TASK DETAILS: From the line that contains "Viewport: 750px width, 473px" to the last line of the data below, transcribe every line exactly. Do not include the pictures.

PROVIDED DATA:
Content starts

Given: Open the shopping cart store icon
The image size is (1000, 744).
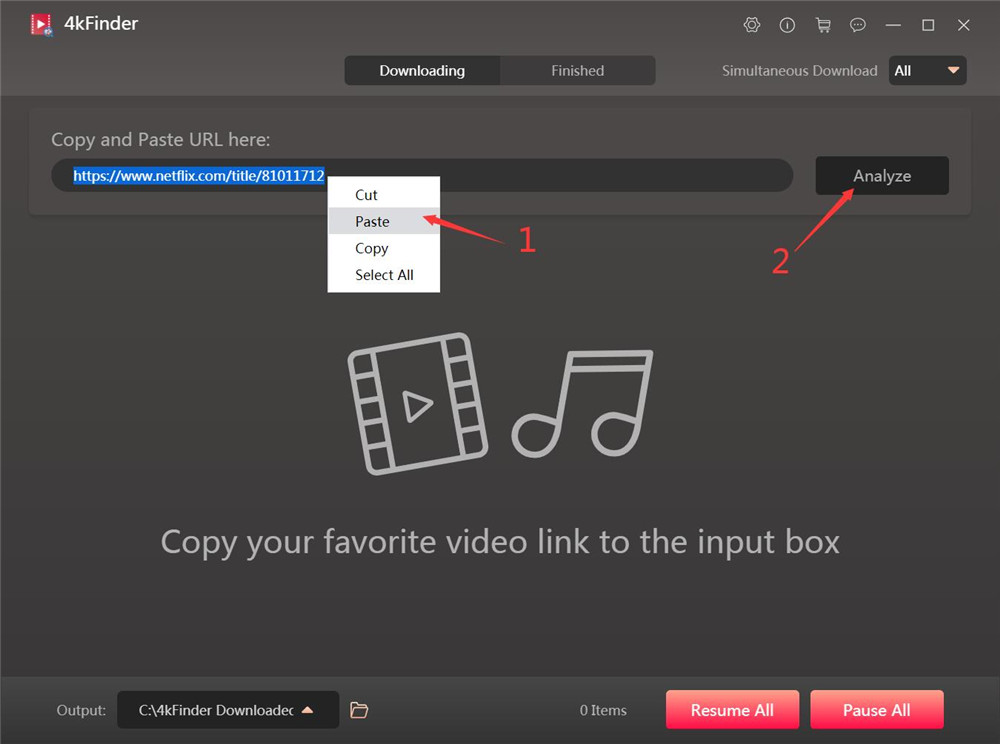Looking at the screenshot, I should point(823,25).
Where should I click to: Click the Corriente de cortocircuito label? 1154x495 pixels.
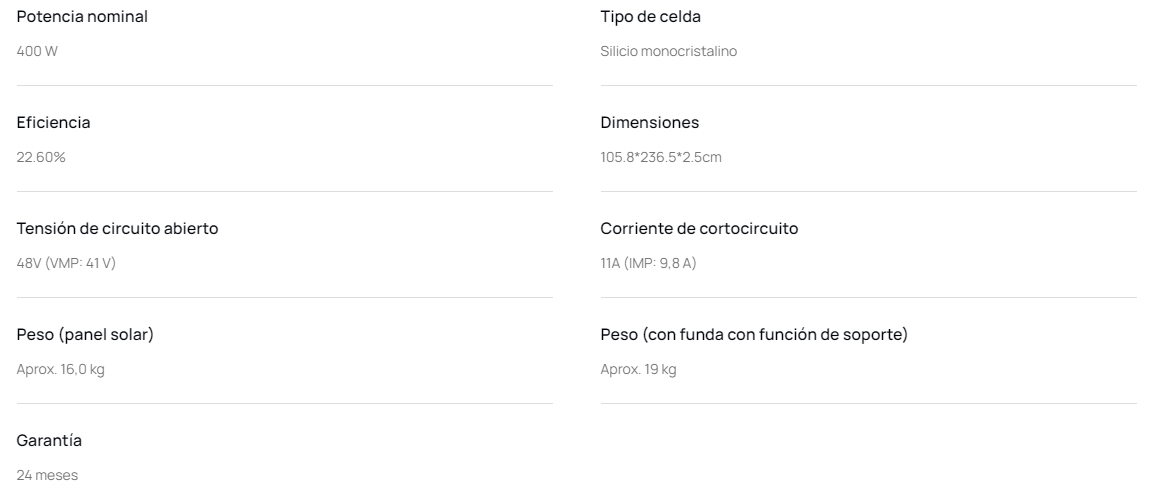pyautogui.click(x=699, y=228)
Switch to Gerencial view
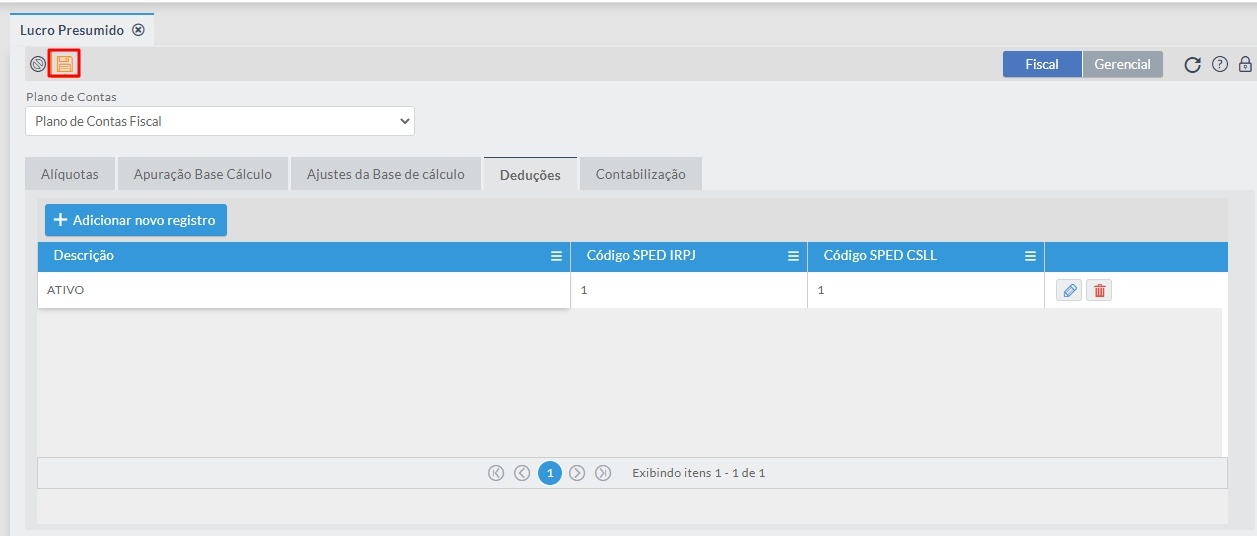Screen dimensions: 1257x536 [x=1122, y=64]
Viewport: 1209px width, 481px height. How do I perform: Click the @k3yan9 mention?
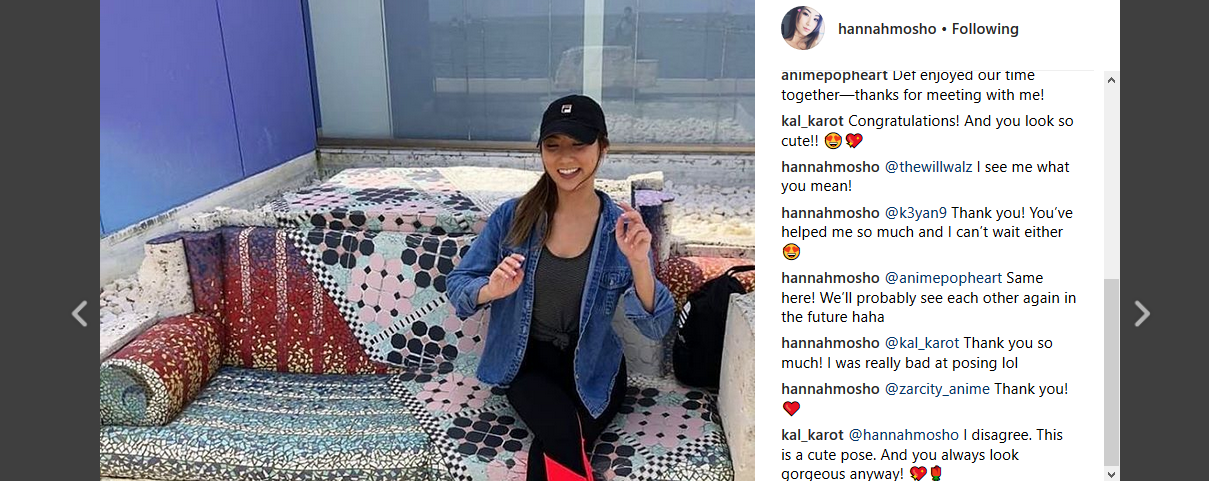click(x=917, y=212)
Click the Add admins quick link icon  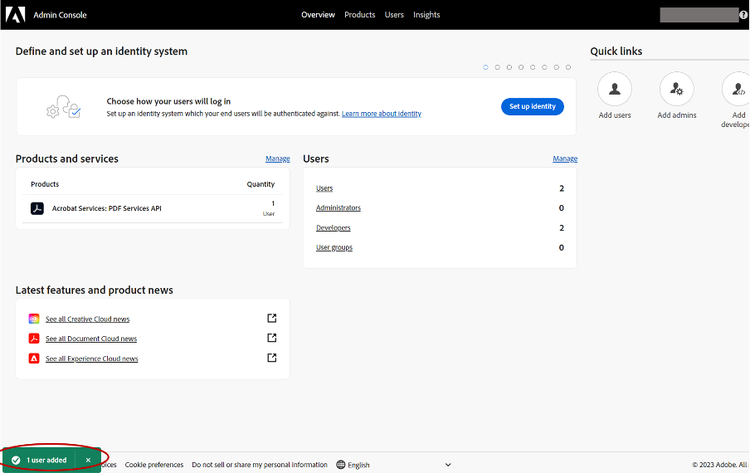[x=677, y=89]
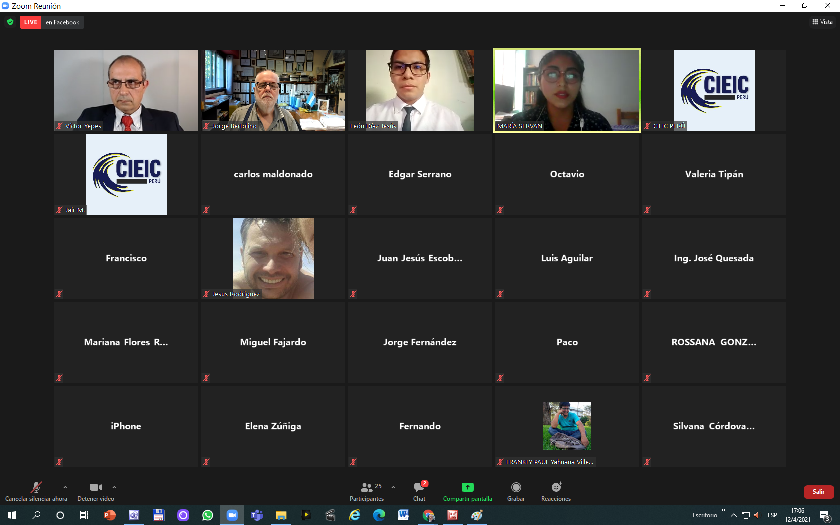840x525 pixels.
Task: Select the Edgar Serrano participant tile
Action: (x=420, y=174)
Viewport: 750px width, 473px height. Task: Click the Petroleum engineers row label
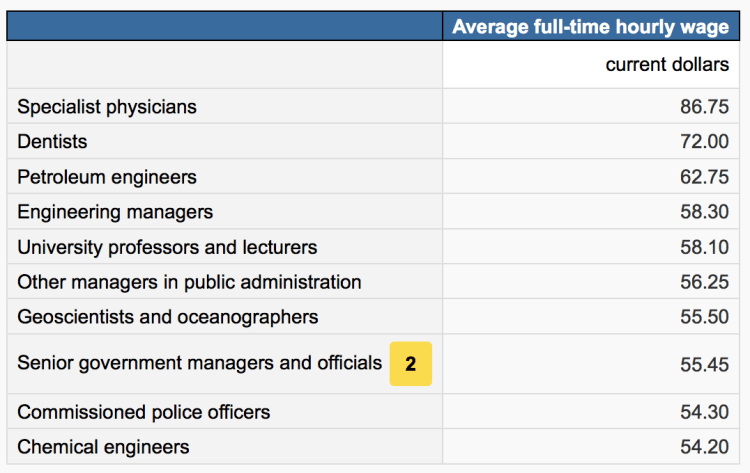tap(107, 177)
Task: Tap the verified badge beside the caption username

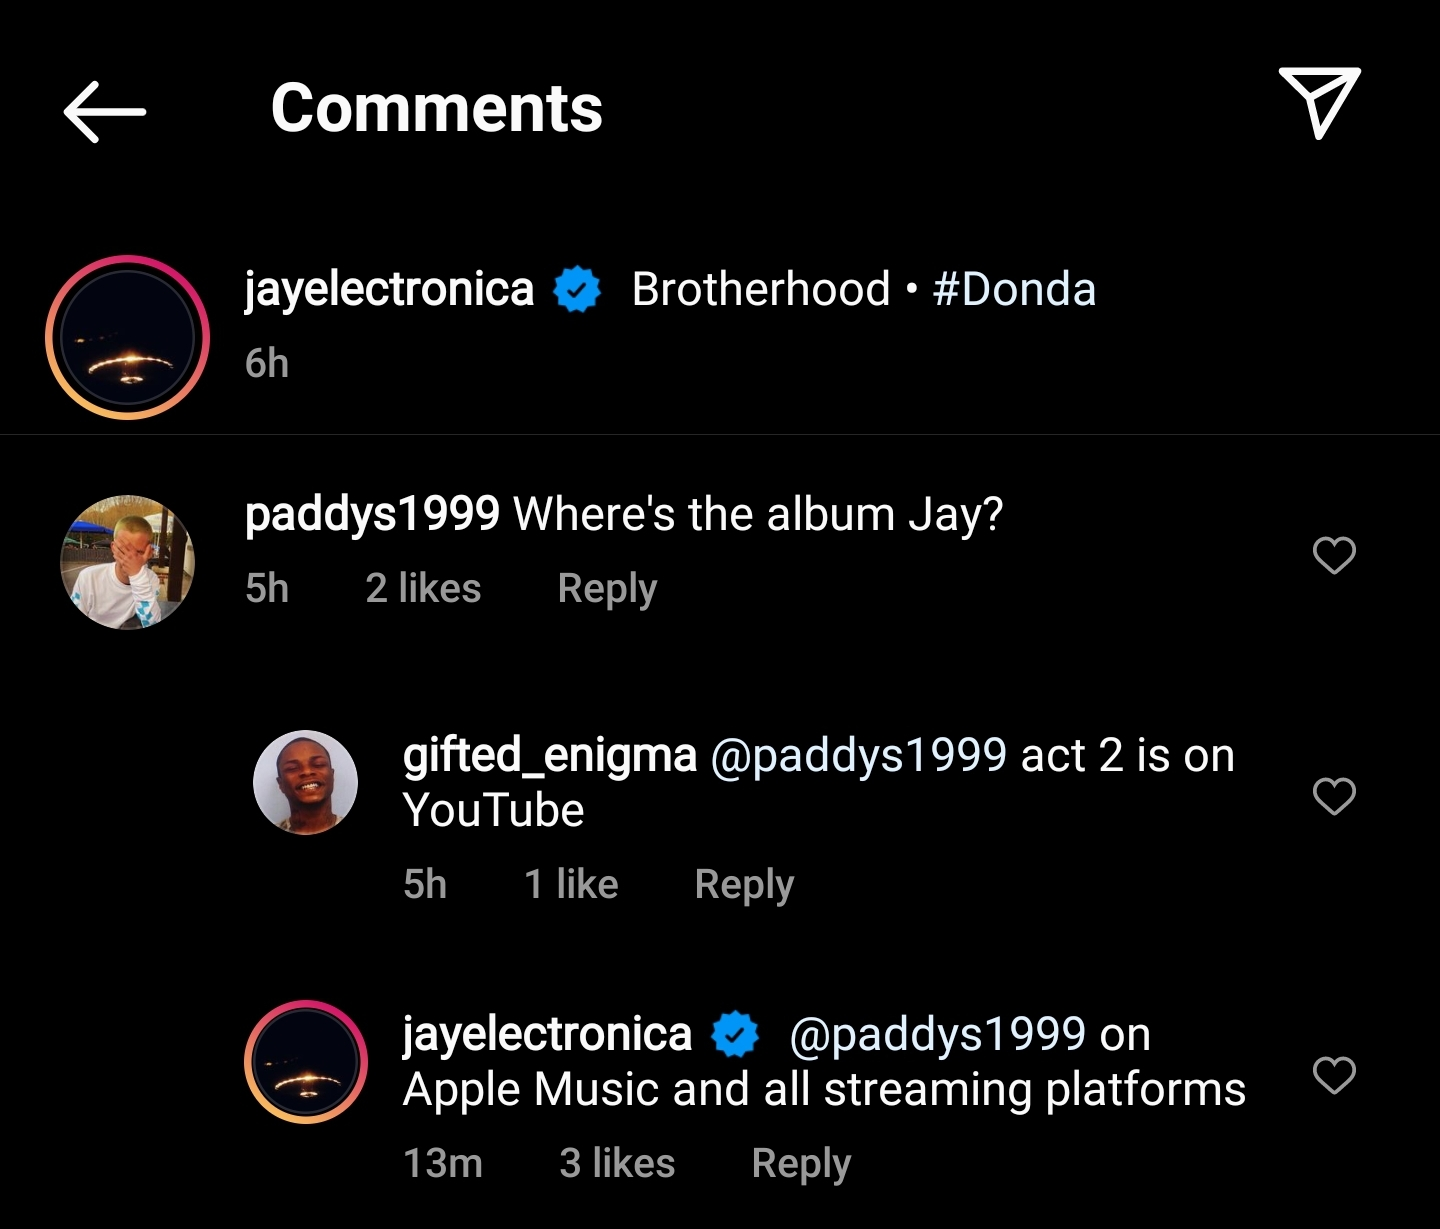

Content ends

RESPONSE FOR THIS EXERCISE:
Viewport: 750px width, 473px height. Task: Click the Petroleum engineers row label
tap(107, 177)
Task: Tap the verified badge beside the caption username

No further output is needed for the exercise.